Les entreprises d’obtention végétale se sont déjà rapprochées

Depuis près de deux décennies, les grandes entreprises de sélection (breeding) ont fusionné entre elles et ont absorbé des spécialistes de plus petite taille pour compléter leurs gammes. Les investissements lourds pour accéder aux nouvelles technologies d’obtention et de multiplication favorisent la concentration de ce type d’entreprise, car seuls certains acteurs peuvent encore financer ces approches et attirer des structures d’investissement privé.

De plus, les pressions réglementaires et les législations relatives à la propriété intellectuelle (protections variétales, brevets, licences) augmentent, ce qui favorise les entreprises disposant de moyens juridiques et financiers solides. Les petits obtenteurs risquent d’être absorbés ou d’être obligés de conclure des partenariats ou des contrats de licence.

On note également des inquiétudes quant aux protections de plus en plus étendues (brevets sur le végétal) imposées par les grands groupes. Les plus petites structures restent cantonnées à des innovations incrémentales et n’ont souvent pas les moyens de suivre la montée en puissance technologique et réglementaire. Cela crée un écart croissant de productivité et de compétitivité, notamment sur les marchés à l’exportation, ainsi que des tensions possibles liées à la dépendance.

Si peu d’acteurs contrôlent l’essentiel des semences, des variétés de jeunes plants et de boutures, cela présentera des risques de dépendance pour l’approvisionnement en jeunes plants et l’innovation locale.

Les grandes entreprises de production se regroupent également.

De grands producteurs de plantes en pot, de produits de pépinières et de fleurs coupées se regroupent pour accroître leurs surfaces, rationaliser leurs outils (serres, logistique, transport) et mieux négocier avec les fournisseurs et distributeurs.

Ces regroupements sont parfois transfrontaliers pour pénétrer de nouveaux marchés, réduire les coûts de transport, profiter des saisons inversées, etc.

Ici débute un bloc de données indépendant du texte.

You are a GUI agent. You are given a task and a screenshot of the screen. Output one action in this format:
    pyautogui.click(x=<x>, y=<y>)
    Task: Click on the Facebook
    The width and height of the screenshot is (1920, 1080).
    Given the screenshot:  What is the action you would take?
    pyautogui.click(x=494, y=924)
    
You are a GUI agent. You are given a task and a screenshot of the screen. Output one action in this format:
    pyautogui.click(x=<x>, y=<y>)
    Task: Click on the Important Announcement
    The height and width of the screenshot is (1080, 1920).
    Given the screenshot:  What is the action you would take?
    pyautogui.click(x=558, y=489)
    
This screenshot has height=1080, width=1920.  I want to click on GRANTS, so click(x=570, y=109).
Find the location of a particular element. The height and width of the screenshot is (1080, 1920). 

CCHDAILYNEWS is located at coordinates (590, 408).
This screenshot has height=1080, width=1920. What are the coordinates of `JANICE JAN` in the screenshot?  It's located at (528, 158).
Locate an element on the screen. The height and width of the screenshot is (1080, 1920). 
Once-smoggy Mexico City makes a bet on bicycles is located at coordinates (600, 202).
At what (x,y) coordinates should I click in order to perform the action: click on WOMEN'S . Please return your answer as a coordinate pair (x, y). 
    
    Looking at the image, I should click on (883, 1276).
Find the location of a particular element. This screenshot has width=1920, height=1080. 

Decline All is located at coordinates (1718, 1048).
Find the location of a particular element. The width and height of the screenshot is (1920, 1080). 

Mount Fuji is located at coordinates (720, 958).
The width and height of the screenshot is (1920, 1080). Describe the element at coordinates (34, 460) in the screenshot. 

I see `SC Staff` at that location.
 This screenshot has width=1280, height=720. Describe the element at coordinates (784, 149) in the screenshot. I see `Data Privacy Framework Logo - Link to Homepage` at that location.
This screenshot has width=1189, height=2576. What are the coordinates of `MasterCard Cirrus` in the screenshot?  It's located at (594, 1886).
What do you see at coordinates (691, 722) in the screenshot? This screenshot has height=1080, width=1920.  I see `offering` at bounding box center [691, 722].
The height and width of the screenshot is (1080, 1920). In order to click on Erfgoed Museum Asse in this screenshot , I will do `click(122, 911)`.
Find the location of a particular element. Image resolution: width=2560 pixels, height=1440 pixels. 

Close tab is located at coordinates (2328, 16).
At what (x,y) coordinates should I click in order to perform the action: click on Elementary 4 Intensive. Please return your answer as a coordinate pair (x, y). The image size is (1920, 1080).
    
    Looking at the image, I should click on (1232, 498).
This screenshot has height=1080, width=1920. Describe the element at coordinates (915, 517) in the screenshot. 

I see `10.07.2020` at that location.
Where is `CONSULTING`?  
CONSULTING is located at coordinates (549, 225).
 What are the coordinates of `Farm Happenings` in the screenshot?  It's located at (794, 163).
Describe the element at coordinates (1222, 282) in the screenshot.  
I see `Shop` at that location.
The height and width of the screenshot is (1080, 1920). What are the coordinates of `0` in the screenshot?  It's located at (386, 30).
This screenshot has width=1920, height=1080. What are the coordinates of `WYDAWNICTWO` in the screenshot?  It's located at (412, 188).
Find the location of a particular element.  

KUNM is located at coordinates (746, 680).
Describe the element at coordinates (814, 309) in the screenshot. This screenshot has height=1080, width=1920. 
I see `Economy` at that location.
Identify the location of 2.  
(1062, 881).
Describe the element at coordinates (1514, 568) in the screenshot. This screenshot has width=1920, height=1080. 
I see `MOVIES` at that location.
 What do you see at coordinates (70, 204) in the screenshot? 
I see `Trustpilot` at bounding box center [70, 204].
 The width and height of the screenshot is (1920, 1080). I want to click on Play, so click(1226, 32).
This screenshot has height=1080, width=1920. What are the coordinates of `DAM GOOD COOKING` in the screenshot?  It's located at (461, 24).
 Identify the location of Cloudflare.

Certains producteurs recherchent l’intégration verticale en amont et/ou en aval en s’impliquant davantage dans la multiplication, voire l’obtention, ou dans la distribution, afin de contrôler toute la chaîne de valeur (qualité, coûts, innovation). Ceci est plus visible dans certains segments des filières horticoles comme les fleurs coupées.

Les investisseurs voient, depuis quelques années, dans la production horticole une opportunité, surtout si l’entreprise est innovante (espèces nouvelles, durabilité affirmée, distribution maîtrisée, etc.). Cela peut mener à des rachats ou à des prises de participation.

Les coopérations confirment leur pertinence par le partage de ressources (serres, stockage, distribution) et par des partenariats entre producteurs pour consolider l’offre. Cela peut être une alternative ou un complément aux fusions.

Les négociants et exportateurs suivent le mouvement

Le commerce international des fleurs et des plantes connaît également ce mouvement de consolidation accélérée, dû à la concentration de la distribution, à la digitalisation de la logistique et à l’augmentation des exigences en matière de traçabilité et de durabilité.

Par exemple, le Dutch Flower Group (DFG) rassemble 30 entreprises d’exportation (sur environ 600 exportateurs néerlandais). Ce groupe représente 33 % de l’ensemble des exportations de fleurs et de plantes cultivées ou en transit aux Pays-Bas (soit 2,3 milliards d’euros sur 7 milliards en 2024). Ces dernières années, le groupe a poursuivi sa stratégie d’intégration verticale. Cette consolidation vise à mutualiser les outils logistiques et informatiques (ERP1, chaînes du froid, RSE), à sécuriser les approvisionnements et à renforcer le pouvoir de négociation face aux grands distributeurs.

Pour les acteurs plus petits, ce mouvement peut représenter à la fois une opportunité d’accéder à de nouveaux marchés s’ils acceptent de passer par ces réseaux intégrés, et une menace par la pression accrue sur leurs marges et sur la diversification de leur offre.

Le DFG apparaît ainsi comme un indicateur avancé de la concentration du commerce horticole européen et mondial.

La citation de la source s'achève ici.